Using a thin, thermally sprayed coating, in particular consisting of titanium applied only in the region of the anchoring part (not in the visible region), a safe integral osteogenesis can be reached during healing time, wherein simultaneously the advantages of zirconia ceramic, such as grinding possibility and a color approximated to the natural tooth can be utilized.
By means of first field tests it has been shown that a one-part zirconia implant, the outer surface of which has merely been subjected to a subtractive treatment, can guarantee an integrating osteogenesis.

EXAMPLE

Test implant specimen according to FIG. 4 were prepared from a zirconia ceramic according to U.S. Pat. No. 6,165,925 and were processed by grinding to yield the shape according to FIG. 4.
Thereafter, the surface of the specimen was sand blasted with corundum using a blasting pressure of 4 bars. This yielded a maximum surface roughness of 6.4 μm with an average surface roughness of about 4.7 μm.
The test implant sample 70 shown in FIG. 4 was implanted into a patient. After a healing time of about 3 months the test implant sample was removed together with a small amount of the surrounding bone material using a hollow drill and was analyzed histologically with respect to osteointegration. It was found that an integrating osteogenesis can be reached.
Additional improvements with respect to an integrating osteogenesis already after short healing time are particularly expected when using increased surface roughness in the range of about 5 to 15 μm R_maxwhich may be reached solely by sand blasting. Also a subsequent treatment of the blasted surface by etching with phosphoric acid is contemplated. In particular, by etching with phosphoric acid of 30% for a time of 30 seconds, using a subsequent rinsing initially with NaCl solution and thereafter with deionized water, the surface roughness can be increased to 5 to 15 μm R_max(in particular to about 8 to 12 μm, depending on the previous blasting treatment).
In addition, the activation of the surface reached by etching facilitates an integrating osteogenesis. To keep this activation until implantation, in addition it is preferred to store the implant directly after the etching and rinsing treatment in a suitable liquid, such as deionized water, until the implant is implanted by the doctor. In this way it is avoided that the surface loses its activation fully or partially by means of air constituents, before the dental implant is applied.

Claims

1-34. (canceled)

35. A dental implant comprising:

an anchoring part having a threaded section;

a mounting part for receiving a dental element;

the anchoring part and mounting part being an integral body and comprising a zirconium oxide material;

the anchoring part having a coated region only in an area to be recessed within the bone during implantation, the body of the coated region having a roughened surface, the roughened surface being coated with a thermal spray coating of titanium or titanium alloy that promotes ossification.
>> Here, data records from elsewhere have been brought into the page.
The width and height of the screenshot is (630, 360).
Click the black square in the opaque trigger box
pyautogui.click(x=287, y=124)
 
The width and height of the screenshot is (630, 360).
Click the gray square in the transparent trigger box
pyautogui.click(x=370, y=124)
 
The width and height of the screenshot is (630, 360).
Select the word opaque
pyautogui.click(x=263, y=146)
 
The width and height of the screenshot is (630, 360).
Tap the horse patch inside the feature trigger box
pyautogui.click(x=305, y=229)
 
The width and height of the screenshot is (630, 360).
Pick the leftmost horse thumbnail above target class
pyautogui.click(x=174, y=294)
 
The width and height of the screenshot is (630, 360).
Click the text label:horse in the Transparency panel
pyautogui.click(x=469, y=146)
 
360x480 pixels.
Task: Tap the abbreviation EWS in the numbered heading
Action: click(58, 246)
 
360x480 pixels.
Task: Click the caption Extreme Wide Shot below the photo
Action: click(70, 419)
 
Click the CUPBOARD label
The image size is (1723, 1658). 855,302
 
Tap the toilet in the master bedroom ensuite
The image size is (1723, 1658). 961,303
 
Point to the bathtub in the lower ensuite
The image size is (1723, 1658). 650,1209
36. The dental implant of claim 35, wherein the coating is of titanium.

37. The dental implant of claim 36, wherein the coating has a thickness of 20 to 100 micrometers.

38. The dental implant of claim 35, wherein the coating has a thickness of 20 to 100 micrometers.
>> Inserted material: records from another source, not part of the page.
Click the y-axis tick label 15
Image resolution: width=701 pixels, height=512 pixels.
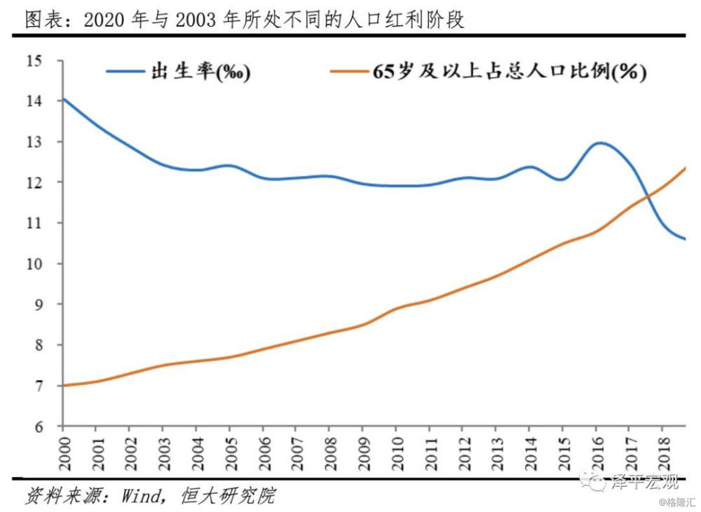point(34,61)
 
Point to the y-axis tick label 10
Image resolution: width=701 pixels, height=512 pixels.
point(34,264)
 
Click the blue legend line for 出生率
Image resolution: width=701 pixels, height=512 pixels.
point(126,72)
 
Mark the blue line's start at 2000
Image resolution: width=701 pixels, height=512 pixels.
point(64,99)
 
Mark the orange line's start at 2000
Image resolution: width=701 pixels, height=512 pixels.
point(64,385)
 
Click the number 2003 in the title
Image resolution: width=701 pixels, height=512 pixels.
point(196,19)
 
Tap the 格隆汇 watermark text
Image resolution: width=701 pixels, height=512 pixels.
point(676,502)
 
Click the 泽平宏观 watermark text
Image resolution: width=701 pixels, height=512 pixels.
point(646,482)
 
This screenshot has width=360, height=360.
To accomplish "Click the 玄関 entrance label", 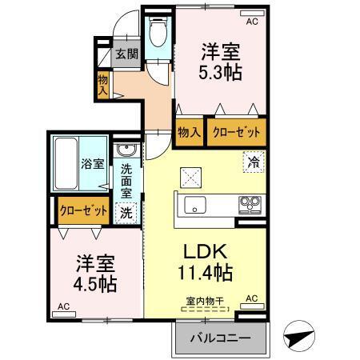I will click(126, 54).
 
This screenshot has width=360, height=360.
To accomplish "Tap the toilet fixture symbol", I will click(158, 34).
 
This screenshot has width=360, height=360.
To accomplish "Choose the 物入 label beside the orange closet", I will click(190, 131).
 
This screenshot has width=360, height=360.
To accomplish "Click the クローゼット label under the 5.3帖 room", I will click(235, 131).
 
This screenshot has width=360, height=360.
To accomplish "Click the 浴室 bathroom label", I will click(92, 165).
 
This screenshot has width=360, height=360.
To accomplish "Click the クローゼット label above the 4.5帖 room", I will click(84, 210).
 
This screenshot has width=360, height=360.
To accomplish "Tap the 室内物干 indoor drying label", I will click(205, 300).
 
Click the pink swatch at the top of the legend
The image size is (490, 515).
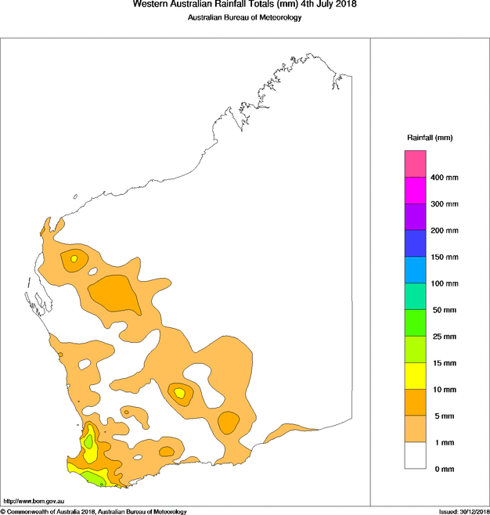(415, 164)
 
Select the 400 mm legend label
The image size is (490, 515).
(445, 178)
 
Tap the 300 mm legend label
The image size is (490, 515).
(445, 204)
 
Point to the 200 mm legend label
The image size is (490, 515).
(445, 231)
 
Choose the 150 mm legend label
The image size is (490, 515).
(445, 258)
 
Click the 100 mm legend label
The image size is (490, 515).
(445, 284)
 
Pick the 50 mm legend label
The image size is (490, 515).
(443, 311)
39. A method for producing the dental implant of claim 35, wherein the roughened surface is roughened by abrasive blasting or by etching, and the roughened surface is coated with titanium or titanium alloy by thermal spraying.

40. The method of claim 39, wherein the coating is of titanium.

41. The method claim 40, wherein the coating has a thickness of 20 to 100 micrometers.

42. The method of claim 39, wherein the coating has a thickness of 20 to 100 micrometers.